### WORK ITEM
Return only that part of the material below which starts with the line containing "Given: View info" and goes on through the line containing "Given: Click pentestlab", restated exactly.

### PROVIDED MATERIAL
============
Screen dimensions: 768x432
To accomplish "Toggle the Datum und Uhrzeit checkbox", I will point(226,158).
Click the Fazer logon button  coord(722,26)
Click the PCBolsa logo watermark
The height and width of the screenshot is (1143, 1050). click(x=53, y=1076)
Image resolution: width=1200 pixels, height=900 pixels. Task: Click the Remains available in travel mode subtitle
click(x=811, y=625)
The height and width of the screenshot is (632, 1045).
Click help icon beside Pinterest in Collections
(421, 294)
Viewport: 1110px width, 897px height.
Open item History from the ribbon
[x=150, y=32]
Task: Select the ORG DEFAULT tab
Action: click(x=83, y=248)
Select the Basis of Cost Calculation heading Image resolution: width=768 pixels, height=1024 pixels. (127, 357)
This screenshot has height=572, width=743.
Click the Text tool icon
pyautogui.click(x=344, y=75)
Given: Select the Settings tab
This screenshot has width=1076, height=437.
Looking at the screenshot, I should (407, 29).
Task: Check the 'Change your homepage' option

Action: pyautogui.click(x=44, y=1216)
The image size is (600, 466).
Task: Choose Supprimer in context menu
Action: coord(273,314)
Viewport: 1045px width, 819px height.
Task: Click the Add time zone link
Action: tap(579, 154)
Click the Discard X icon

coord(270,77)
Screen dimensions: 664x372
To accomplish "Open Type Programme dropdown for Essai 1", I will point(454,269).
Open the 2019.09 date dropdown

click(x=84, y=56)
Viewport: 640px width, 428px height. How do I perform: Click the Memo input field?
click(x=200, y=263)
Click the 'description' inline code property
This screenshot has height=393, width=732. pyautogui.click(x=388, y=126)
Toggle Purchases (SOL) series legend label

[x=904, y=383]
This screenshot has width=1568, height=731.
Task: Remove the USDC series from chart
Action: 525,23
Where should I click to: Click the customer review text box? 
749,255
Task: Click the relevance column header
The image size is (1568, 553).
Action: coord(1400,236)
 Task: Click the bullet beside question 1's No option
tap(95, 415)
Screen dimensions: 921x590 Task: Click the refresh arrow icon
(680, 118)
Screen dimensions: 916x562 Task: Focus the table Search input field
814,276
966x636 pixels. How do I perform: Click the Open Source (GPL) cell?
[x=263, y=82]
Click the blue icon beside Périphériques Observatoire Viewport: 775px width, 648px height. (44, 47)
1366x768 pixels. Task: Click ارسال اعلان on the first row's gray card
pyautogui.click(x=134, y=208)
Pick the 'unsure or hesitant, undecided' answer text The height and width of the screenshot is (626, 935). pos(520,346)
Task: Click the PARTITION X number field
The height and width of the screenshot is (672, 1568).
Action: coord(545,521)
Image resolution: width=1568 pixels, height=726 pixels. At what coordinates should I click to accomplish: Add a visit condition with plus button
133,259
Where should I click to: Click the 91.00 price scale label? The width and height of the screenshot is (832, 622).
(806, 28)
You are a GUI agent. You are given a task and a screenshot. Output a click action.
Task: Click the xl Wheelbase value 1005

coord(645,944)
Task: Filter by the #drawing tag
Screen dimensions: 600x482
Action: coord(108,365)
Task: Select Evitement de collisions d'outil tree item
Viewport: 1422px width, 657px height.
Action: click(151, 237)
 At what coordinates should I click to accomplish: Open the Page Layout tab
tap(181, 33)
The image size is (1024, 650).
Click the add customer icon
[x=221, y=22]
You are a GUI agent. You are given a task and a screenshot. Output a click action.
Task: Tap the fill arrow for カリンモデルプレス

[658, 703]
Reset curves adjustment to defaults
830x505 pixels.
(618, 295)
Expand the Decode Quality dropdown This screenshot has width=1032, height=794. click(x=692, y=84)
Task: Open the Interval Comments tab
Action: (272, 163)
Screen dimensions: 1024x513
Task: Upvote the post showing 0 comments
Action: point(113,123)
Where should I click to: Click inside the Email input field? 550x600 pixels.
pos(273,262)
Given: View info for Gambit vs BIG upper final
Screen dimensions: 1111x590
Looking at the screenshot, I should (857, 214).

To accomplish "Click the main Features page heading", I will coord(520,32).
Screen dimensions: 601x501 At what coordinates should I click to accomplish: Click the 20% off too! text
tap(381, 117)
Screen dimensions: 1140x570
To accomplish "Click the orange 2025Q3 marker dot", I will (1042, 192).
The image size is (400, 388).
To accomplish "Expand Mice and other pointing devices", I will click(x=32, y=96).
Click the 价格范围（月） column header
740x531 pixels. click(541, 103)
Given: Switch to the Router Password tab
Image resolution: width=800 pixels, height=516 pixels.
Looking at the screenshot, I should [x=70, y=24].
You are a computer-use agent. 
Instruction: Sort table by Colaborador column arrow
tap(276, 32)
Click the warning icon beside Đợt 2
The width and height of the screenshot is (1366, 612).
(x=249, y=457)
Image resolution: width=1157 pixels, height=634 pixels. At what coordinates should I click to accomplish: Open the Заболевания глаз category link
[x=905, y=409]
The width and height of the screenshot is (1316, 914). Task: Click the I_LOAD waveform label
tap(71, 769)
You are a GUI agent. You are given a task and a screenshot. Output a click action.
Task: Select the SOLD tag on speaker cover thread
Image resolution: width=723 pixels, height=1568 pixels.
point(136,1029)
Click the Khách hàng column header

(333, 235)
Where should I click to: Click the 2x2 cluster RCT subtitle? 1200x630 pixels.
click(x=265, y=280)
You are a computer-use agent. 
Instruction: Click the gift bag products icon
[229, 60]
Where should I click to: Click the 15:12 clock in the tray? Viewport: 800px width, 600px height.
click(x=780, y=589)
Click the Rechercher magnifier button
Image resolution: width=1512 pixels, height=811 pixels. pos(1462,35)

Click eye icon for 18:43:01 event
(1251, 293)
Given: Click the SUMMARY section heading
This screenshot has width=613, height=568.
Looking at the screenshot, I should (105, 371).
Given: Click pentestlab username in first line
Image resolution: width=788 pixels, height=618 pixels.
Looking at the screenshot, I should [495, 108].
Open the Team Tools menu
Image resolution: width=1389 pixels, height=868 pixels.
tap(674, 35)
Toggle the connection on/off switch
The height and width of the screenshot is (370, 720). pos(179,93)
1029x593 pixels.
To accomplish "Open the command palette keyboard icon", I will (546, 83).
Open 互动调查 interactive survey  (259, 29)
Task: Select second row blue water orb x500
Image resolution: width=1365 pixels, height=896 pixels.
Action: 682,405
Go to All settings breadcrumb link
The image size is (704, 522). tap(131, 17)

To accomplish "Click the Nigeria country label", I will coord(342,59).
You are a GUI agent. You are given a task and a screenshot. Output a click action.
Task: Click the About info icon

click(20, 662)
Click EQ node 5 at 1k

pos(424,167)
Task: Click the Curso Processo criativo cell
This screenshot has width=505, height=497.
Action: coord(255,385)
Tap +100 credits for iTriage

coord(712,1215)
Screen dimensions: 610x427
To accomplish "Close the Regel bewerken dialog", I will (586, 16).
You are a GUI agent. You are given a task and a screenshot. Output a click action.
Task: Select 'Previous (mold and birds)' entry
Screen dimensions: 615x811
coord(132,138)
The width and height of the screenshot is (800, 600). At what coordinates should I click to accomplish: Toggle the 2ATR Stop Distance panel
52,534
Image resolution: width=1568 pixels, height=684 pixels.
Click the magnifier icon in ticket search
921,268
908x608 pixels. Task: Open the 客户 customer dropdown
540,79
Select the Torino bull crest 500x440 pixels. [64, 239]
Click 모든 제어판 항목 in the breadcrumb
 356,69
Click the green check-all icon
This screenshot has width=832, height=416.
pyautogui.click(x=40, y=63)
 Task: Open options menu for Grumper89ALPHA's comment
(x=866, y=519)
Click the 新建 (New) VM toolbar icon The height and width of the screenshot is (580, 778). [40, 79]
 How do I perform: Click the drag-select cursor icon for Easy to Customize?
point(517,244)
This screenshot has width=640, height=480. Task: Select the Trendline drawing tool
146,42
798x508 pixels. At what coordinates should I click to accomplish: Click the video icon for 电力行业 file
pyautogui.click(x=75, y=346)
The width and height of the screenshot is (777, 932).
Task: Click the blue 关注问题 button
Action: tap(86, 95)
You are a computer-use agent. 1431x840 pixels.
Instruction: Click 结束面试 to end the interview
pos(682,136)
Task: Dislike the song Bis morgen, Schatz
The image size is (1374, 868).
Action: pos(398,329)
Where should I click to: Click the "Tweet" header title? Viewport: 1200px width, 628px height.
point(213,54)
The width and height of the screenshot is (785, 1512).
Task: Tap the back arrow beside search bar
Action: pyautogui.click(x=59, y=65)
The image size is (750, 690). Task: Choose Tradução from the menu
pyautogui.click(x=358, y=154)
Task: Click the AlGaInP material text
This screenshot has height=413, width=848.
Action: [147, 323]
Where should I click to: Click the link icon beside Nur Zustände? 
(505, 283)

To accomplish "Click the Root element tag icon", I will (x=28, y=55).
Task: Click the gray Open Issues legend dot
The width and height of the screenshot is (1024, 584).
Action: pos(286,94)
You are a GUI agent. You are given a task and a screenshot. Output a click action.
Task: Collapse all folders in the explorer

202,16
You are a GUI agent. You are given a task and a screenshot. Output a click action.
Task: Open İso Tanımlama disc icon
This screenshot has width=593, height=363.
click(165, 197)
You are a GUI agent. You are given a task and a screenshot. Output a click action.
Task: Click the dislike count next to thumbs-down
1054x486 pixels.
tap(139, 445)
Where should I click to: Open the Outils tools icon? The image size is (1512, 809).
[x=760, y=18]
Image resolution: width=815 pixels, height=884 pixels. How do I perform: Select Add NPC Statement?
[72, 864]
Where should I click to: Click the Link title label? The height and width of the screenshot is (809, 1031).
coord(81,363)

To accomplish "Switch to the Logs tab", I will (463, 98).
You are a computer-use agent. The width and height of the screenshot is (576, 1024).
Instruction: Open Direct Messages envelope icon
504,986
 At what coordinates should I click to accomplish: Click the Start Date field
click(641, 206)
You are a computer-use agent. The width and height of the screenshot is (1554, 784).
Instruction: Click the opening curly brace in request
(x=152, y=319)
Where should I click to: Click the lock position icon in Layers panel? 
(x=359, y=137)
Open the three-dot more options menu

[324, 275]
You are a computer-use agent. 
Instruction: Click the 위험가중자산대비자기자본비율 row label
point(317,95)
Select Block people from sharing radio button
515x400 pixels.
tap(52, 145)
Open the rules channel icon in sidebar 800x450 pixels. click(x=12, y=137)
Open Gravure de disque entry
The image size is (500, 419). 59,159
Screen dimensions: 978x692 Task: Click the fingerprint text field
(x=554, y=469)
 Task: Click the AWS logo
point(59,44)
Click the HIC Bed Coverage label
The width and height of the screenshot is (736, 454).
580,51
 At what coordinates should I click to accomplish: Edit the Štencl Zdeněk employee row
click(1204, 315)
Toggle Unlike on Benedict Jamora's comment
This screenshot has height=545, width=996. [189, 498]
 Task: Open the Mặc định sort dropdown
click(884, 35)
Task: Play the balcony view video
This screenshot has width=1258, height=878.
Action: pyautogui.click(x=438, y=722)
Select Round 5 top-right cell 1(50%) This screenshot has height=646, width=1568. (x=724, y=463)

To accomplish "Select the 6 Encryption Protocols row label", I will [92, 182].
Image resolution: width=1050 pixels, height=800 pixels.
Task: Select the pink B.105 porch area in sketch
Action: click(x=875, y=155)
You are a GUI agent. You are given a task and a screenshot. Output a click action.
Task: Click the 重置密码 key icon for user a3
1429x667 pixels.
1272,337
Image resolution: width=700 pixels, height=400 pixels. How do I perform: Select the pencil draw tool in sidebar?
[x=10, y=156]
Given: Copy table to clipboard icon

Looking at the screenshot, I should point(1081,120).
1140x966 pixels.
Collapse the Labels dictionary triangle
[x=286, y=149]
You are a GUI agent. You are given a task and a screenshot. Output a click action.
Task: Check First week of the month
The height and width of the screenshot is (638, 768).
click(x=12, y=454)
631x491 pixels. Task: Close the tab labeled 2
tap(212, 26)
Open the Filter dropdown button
============
### EXERCISE ANSWER
Given: View info for Gambit vs BIG upper final
Screen dimensions: 1111x590
Looking at the screenshot, I should (857, 214).

To accomplish "Click the main Features page heading", I will coord(520,32).
Screen dimensions: 601x501 At what coordinates should I click to accomplish: Click the 20% off too! text
tap(381, 117)
Screen dimensions: 1140x570
To accomplish "Click the orange 2025Q3 marker dot", I will (1042, 192).
The image size is (400, 388).
To accomplish "Expand Mice and other pointing devices", I will click(x=32, y=96).
Click the 价格范围（月） column header
740x531 pixels. click(541, 103)
Given: Switch to the Router Password tab
Image resolution: width=800 pixels, height=516 pixels.
Looking at the screenshot, I should [x=70, y=24].
You are a computer-use agent. 
Instruction: Sort table by Colaborador column arrow
tap(276, 32)
Click the warning icon beside Đợt 2
The width and height of the screenshot is (1366, 612).
(x=249, y=457)
Image resolution: width=1157 pixels, height=634 pixels. At what coordinates should I click to accomplish: Open the Заболевания глаз category link
[x=905, y=409]
The width and height of the screenshot is (1316, 914). Task: Click the I_LOAD waveform label
tap(71, 769)
You are a GUI agent. You are given a task and a screenshot. Output a click action.
Task: Select the SOLD tag on speaker cover thread
Image resolution: width=723 pixels, height=1568 pixels.
point(136,1029)
Click the Khách hàng column header

(333, 235)
Where should I click to: Click the 2x2 cluster RCT subtitle? 1200x630 pixels.
click(x=265, y=280)
You are a computer-use agent. 
Instruction: Click the gift bag products icon
[229, 60]
Where should I click to: Click the 15:12 clock in the tray? Viewport: 800px width, 600px height.
click(x=780, y=589)
Click the Rechercher magnifier button
Image resolution: width=1512 pixels, height=811 pixels. pos(1462,35)

Click eye icon for 18:43:01 event
(1251, 293)
Given: Click the SUMMARY section heading
This screenshot has width=613, height=568.
Looking at the screenshot, I should (105, 371).
Given: Click pentestlab username in first line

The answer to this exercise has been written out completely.